“Though there have always been a number of Christians who have observed the more traditional holidays such as Christmas and Easter (Resurrection Day), there seems to be an increasing number of Baptists who observe the protestant/Roman Catholic celebrations. Part of this problem can be traced back to the Protestant Reformation. Though a lot a good was accomplished, and the doctrine of justification by faith was restored to its proper place, the Reformation itself was incomplete. When Luther, Calvin, Zwingli, and others left Rome, they took a number of traditions with them. These can be seen in their practice of infant baptism, their tendency to mix church and state, and their practice of non-congregational church government. In addition to these, many Protestant churches continue to practice some of the Roman Catholic holidays such as Advent and Lent.
Should a Christian observe such a holiday? The Christian needs to base his decision on the basis of the holiday and what the word of God says. First of all, let me deal with secular holidays. In the United States we observe such days as Labor Day, Veterans Day, the Fourth of July and the like. Since these do not directly conflict with Scripture, there is no reason the Christian cannot observe them by taking the day off or spending time with family. Lent, however, is a very different religious observance that is steeped in the traditions of Roman Catholicism. Being a former Roman Catholic, I will answer the question.
Lent, of course, refers to the forty day period between what is called Ash Wednesday and Easter. (The forty days are reminiscent of the forty day period that Jesus spent fasting in the wilderness). During this time, observers of Lent will perform acts of humiliation, fasting, and penitence in preparation for Easter. Typically, participants will “give up” something dear to them (like chocolate, candy, or even alcoholic beverages) during this time. On Ash Wednesday, worshippers receive a spot of ashes on the forehead to remind them of their humanity, the priest saying the words “dust thou art, and to dust thou wilt return.” Some participants may, then, even attend extra church services like the Stations of the Cross followed by the “Adoration of the Blessed Sacrament;” some will say extra prayers. During these observances, participants perform acts of penitence (showing sorrow for one’s sins) and penance (deeds to make amends for sins). By these acts, these people hope to find favour with God. Sincere participants believe their good works will produce merit in His sight. Also, though there are many sincere observers of the Lenten holiday, there are many nominal professors who find nothing more than a religious obligation. Many do not connect Ash Wednesday with Mardi Gras, (the Tuesday before Ash Wednesday). Mardi Gras observers participate in many ungodly and immoral activities all of which are intended to satisfy the flesh. Why do these folks party so much? Because for the next 40 days they will be observing a religious ritual that requires they deny their flesh.

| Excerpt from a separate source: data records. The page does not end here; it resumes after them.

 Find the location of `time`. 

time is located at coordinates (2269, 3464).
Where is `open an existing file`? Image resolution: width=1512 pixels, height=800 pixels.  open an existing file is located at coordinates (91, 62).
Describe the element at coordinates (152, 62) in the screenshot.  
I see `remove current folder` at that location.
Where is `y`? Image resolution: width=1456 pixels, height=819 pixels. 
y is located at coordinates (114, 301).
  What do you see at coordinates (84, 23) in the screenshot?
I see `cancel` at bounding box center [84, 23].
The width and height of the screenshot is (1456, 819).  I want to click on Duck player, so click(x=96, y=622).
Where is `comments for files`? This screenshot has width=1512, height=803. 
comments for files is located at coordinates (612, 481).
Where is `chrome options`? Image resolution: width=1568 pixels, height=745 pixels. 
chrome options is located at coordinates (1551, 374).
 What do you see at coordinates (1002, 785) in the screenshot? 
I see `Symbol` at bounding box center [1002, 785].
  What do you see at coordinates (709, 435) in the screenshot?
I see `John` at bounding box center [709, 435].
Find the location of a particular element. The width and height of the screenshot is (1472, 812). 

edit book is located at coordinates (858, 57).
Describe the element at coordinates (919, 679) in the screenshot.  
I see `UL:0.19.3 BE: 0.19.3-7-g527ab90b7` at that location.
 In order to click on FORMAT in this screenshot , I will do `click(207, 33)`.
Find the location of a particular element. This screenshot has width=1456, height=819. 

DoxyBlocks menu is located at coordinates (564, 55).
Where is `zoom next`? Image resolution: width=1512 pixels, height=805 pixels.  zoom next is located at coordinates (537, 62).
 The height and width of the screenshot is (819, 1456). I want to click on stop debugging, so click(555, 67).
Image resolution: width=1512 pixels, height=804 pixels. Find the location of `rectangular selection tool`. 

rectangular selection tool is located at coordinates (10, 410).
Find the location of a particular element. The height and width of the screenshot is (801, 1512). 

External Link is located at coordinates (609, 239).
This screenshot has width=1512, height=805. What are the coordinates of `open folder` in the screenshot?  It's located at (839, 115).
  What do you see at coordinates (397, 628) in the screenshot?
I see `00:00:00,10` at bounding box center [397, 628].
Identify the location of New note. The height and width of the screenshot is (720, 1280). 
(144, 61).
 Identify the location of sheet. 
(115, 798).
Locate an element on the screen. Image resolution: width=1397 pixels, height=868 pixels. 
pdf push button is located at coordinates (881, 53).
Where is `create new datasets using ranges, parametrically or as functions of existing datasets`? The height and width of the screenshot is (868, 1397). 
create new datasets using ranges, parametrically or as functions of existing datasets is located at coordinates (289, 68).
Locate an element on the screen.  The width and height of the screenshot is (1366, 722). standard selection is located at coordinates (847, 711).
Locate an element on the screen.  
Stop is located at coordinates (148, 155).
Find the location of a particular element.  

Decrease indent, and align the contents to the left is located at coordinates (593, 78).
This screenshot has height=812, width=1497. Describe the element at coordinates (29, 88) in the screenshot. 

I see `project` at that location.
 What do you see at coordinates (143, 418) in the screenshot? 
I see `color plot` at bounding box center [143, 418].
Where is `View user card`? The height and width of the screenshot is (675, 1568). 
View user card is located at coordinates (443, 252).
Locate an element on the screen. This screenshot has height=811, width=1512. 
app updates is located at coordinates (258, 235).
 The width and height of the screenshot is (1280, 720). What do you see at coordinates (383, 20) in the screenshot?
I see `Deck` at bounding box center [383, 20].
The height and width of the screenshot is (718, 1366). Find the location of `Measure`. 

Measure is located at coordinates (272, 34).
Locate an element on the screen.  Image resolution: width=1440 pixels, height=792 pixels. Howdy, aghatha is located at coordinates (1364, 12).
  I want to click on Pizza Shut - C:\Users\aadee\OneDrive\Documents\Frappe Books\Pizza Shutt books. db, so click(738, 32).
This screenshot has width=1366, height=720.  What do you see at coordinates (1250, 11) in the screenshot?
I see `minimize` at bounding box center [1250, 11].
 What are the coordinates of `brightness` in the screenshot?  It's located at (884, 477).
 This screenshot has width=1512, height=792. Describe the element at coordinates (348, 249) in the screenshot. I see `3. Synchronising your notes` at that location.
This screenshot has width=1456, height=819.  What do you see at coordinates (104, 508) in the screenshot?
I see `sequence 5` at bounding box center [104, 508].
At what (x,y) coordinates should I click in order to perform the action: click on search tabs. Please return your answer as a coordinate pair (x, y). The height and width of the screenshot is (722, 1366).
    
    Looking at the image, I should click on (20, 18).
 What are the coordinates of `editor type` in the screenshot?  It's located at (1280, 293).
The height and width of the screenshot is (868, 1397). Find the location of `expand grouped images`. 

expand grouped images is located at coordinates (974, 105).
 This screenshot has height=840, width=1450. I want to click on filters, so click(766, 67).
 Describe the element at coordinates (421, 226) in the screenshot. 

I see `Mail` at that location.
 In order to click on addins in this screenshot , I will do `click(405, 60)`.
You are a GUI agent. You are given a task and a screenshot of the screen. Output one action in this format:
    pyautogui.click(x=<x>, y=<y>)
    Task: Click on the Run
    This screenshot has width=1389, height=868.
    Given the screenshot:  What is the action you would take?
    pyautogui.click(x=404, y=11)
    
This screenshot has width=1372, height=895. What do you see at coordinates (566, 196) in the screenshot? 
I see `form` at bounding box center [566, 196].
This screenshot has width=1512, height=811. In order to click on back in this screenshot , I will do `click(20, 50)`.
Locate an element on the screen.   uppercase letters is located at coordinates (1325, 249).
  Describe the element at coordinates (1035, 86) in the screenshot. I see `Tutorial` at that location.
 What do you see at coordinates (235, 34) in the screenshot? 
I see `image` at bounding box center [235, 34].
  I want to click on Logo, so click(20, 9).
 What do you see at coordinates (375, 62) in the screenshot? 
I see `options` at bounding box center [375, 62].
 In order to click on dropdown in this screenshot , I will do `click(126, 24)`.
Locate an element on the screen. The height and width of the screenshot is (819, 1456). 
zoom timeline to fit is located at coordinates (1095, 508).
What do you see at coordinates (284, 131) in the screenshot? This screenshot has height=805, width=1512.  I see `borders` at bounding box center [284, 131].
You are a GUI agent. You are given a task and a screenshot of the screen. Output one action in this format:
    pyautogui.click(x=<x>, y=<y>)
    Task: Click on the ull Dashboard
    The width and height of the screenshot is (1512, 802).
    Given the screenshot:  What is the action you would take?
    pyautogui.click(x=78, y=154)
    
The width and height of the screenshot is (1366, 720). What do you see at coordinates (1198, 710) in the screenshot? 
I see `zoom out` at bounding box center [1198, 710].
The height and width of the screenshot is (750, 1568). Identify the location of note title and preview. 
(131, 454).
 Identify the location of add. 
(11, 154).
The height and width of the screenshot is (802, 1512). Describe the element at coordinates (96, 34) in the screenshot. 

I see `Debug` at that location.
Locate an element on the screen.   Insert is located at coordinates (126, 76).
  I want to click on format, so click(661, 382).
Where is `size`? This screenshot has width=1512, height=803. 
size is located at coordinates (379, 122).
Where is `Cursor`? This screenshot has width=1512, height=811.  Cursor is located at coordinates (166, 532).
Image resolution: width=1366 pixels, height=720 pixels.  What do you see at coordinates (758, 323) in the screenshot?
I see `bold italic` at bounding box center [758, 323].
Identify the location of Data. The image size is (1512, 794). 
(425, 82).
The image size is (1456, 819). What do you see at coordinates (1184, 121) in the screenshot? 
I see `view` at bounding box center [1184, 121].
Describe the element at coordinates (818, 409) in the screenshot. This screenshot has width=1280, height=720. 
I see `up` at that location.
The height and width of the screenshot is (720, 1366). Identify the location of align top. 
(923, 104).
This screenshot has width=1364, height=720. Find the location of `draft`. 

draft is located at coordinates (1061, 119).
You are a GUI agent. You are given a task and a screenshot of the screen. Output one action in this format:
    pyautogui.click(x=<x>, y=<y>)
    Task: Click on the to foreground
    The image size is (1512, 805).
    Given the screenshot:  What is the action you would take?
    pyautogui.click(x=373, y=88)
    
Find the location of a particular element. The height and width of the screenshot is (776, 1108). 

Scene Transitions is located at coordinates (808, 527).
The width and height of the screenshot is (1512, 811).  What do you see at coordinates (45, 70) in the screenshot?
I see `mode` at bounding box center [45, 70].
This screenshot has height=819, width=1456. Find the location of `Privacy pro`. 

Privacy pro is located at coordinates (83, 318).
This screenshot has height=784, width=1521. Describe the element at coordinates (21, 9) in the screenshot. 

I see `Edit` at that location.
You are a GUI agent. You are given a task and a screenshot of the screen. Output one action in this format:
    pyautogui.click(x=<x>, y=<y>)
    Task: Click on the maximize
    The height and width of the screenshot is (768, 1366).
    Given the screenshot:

Now the Bible mentions nothing of Lent. Jesus never mentioned it (or any other religious observance like it, including the mass), nor did Paul, Peter, James or John. It is a completely Roman Catholic invention. In reality, the Christian is to live holy and in humility ever day of the year, not just during a special forty day period. Paul says our bodies are to be “a living sacrifice” (Romans 12:1 ). His body is the “temple of the Holy Ghost” (1Corinthians 6:19)and he is to live holy because his God is holy (1Peter 1:15-16 ). As for the religious works, the Bible is very plain that “they that are in the flesh cannot please God” (Romans 8:8) and that “no flesh should glory in his presence” (1Corinthians 1:29), so there is no way that the denials of the flesh and good deeds on the part of the participants can merit favour with God. Salvation is completely by faith in the finished work of the Lord Jesus Christ. The believer is saved by grace, not by good works (Ephesians 2:8-9 ).
Since Lent is a completely Roman Catholic holiday, it would be well for the Christian to steer clear of it. First, as an invention of Roman Catholicism, it has a wrong basis. Second, it honors the flesh. Though they deny flesh, participants are actually bringing honour to “this body of death” in trusting their flesh can bring forth merit to please God. Third, it is deceptive. Those who observe the Lenten rituals actually believe they are meriting favour with God – I was one of them. And, even though no Catholic priest would agree, by Rome’s emphasis on forty days of religious observance (though there are other special periods of religious obligations during the year), the message is given, albeit indirectly, that one can live any way they desire during the year if they are religious during a special church observance. Since the Bible knows nothing of such an observance, the Christian should avoid it.”